**INSTRUCTIONS FOR THE TASK**.
Please quote exactly the lines below from the line containing "Image resolution: width=398, height=2576." to the line containing "Underwriting (34, 1520)", both lines included, and nothing else.

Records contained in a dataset
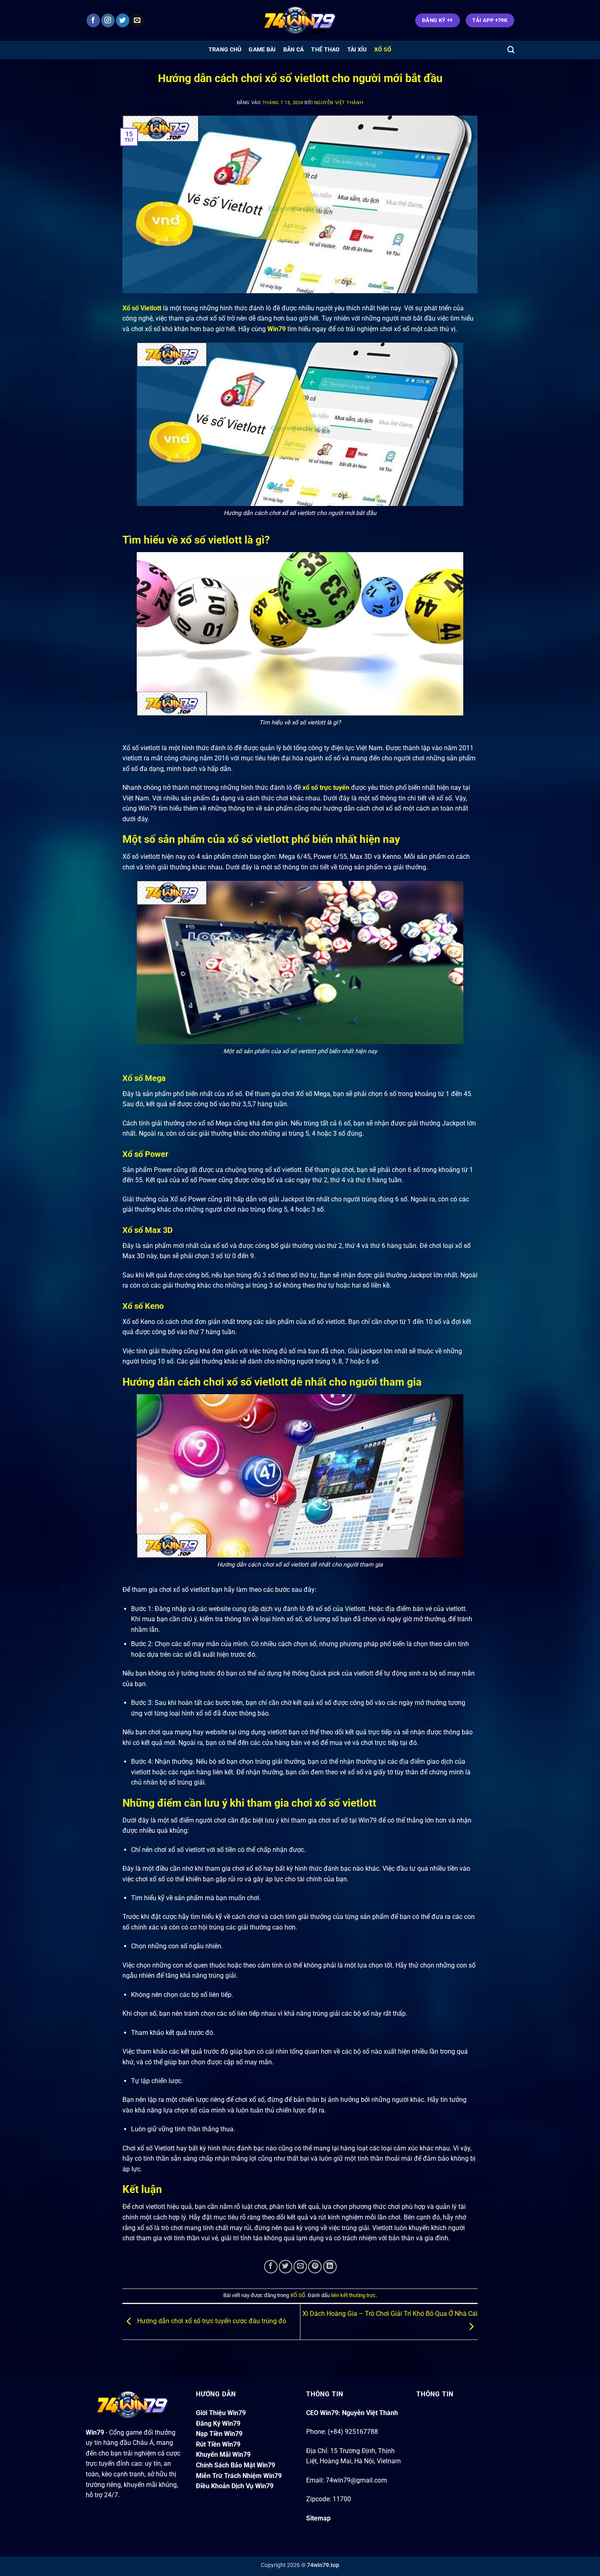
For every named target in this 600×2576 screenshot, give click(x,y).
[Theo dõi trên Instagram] (108, 20)
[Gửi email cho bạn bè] (300, 2266)
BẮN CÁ (293, 49)
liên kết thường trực (353, 2295)
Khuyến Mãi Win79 (223, 2454)
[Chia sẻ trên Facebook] (271, 2266)
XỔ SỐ (382, 49)
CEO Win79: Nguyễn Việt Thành (352, 2413)
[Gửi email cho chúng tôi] (137, 20)
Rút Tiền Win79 (218, 2444)
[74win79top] (300, 20)
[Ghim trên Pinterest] (315, 2266)
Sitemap (318, 2518)
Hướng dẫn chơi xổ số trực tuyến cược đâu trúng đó (211, 2321)
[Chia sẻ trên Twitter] (285, 2266)
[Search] (510, 50)
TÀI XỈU (357, 49)
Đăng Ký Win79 (218, 2423)
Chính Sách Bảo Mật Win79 (235, 2465)
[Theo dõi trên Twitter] (122, 20)
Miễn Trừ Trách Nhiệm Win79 (239, 2476)
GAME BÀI (262, 49)
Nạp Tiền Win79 (219, 2434)
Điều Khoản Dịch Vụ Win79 (234, 2486)
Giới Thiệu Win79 (221, 2413)
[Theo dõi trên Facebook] (93, 20)
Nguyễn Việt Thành (339, 102)
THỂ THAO (325, 49)
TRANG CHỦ (225, 49)
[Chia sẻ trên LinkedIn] (330, 2266)
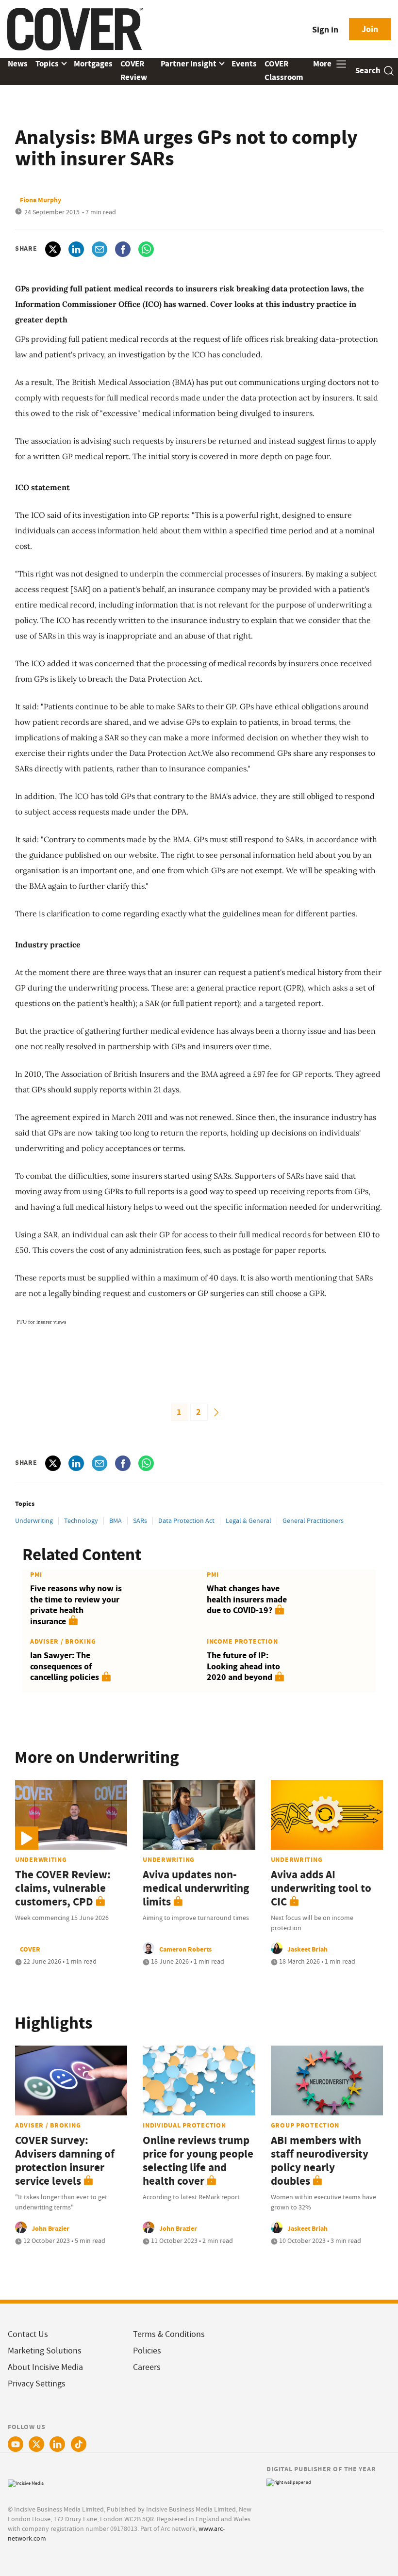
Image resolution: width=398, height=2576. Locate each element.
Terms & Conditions (169, 2334)
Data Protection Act (187, 1520)
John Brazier (50, 2228)
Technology (81, 1520)
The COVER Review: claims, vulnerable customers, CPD (63, 1888)
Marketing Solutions (45, 2350)
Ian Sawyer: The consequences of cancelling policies (64, 1666)
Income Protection (242, 1641)
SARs (140, 1520)
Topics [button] (47, 63)
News (18, 63)
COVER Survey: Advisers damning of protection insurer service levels (65, 2161)
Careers (147, 2367)
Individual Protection (184, 2125)
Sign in (325, 29)
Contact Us (28, 2334)
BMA (115, 1520)
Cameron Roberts (185, 1949)
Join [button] (370, 29)
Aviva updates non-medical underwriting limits (196, 1888)
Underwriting (34, 1520)
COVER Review (133, 70)
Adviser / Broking (63, 1641)
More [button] (323, 63)
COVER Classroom (284, 70)
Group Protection (305, 2125)
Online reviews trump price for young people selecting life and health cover (198, 2161)
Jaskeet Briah (307, 1949)
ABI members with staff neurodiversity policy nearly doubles (319, 2161)
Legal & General (248, 1520)
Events (244, 63)
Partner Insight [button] (189, 63)
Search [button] (368, 70)
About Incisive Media (45, 2367)
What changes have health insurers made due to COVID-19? (247, 1599)
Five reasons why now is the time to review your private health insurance (76, 1605)
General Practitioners (313, 1520)
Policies (147, 2350)
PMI (36, 1574)
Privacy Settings (37, 2383)
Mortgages (93, 63)
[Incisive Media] (26, 2482)
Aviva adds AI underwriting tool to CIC (321, 1888)
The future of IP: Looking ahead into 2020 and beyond (243, 1666)
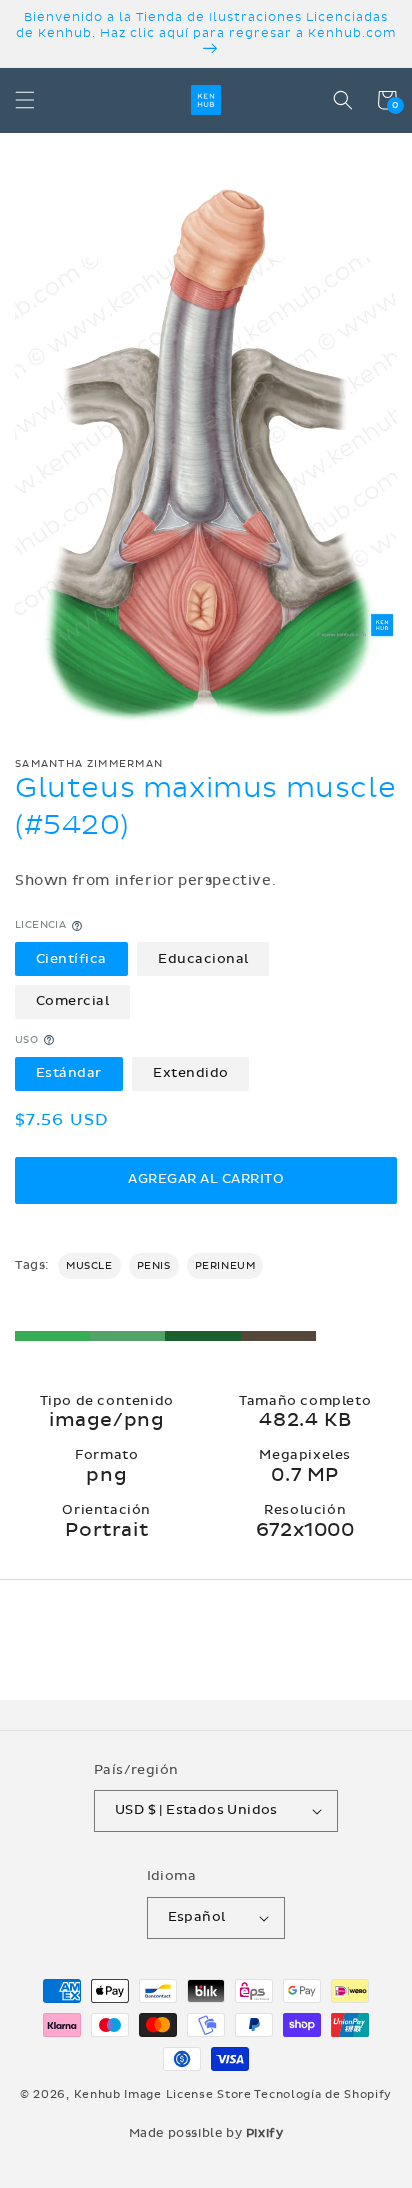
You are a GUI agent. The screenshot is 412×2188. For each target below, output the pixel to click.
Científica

**ANSWER SPACE**.
Image resolution: width=398, height=2576. Locate each element.
Terms & Conditions (169, 2334)
Data Protection Act (187, 1520)
John Brazier (50, 2228)
Technology (81, 1520)
The COVER Review: claims, vulnerable customers, CPD (63, 1888)
Marketing Solutions (45, 2350)
Ian Sawyer: The consequences of cancelling policies (64, 1666)
Income Protection (242, 1641)
SARs (140, 1520)
Topics [button] (47, 63)
News (18, 63)
COVER Survey: Advisers damning of protection insurer service levels (65, 2161)
Careers (147, 2367)
Individual Protection (184, 2125)
Sign in (325, 29)
Contact Us (28, 2334)
BMA (115, 1520)
Cameron Roberts (185, 1949)
Join [button] (370, 29)
Aviva updates non-medical underwriting limits (196, 1888)
Underwriting (34, 1520)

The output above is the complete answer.